# What is the area, and approximate uncertainty in a circle....

• JustynSC
In summary, the conversation is discussing the calculation of the area and uncertainty of a circle with a given radius of 3.1*10^4 cm. The equation for the area of a circle is used to solve for the area, with the resulting answer being 3.0+/-0.1e9 cm^2. However, there is confusion about the uncertainty of 0.2e9 cm^2 in the book's answer and how it was derived.

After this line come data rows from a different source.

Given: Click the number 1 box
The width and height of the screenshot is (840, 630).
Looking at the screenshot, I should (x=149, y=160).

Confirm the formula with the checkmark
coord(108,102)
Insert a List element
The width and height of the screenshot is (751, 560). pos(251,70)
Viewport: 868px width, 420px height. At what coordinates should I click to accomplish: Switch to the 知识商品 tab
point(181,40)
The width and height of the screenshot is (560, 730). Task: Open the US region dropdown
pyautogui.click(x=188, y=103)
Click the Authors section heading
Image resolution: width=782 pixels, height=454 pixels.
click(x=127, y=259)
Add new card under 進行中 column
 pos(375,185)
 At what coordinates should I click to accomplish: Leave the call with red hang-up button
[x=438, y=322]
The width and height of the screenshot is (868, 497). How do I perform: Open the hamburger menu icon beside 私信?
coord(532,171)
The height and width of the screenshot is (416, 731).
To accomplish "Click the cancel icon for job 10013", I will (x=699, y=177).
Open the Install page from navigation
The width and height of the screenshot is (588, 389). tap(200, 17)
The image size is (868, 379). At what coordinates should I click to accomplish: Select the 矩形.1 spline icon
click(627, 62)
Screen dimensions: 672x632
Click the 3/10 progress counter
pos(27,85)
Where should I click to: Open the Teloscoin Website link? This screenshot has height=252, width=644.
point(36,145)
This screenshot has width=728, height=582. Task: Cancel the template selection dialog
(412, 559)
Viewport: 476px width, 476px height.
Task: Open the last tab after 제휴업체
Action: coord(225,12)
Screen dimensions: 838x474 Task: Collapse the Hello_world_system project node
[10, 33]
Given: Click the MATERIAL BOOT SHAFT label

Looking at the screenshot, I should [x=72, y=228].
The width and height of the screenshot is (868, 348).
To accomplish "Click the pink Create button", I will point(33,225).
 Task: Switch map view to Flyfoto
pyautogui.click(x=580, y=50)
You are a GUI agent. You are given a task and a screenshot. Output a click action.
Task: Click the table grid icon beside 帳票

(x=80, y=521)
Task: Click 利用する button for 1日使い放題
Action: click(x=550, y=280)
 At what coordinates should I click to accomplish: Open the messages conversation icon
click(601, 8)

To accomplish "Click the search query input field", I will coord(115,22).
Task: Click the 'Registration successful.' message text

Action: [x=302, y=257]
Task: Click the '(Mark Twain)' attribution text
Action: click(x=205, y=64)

The book's note states that numbers are accurate to +/- 0.1, which may explain the difference in uncertainty.
JustynSC

## Homework Statement

What is the area, and approximate uncertainty in a circle with radius 3.1*10^4 cm (or written: 3.1e4 cm)?

Area=Pi*r^2

## The Attempt at a Solution

My attempt to the solution took some trial and error, and it went as follows:
Substitute the circle's radius into the equation for the area of the circle: A=Pi(3.1e4)^2
Then I squared the () : A=Pi(9.61e8)
Following this I Multiplied by Pi: 3.017e9 cm^2 (sig fig) ==> 3.0e9 cm^2

This answer above Is correct, but in the book the answer is 3.0+/-0.2e9 cm^2.
The part that I do not understand is that the uncertainty they predict is +/-0.2

I figured that the uncertainty should be +/- 0.1e4, giving the radius a minimum of 3.0e4, and a max of 3.2e4.
Based on my way of working though the problem, my answer come out to be A=3.0+/-0.1e9 cm^2

If anyone can explain why my uncertainty isn't correct, and how they get that answer that would be wonderful!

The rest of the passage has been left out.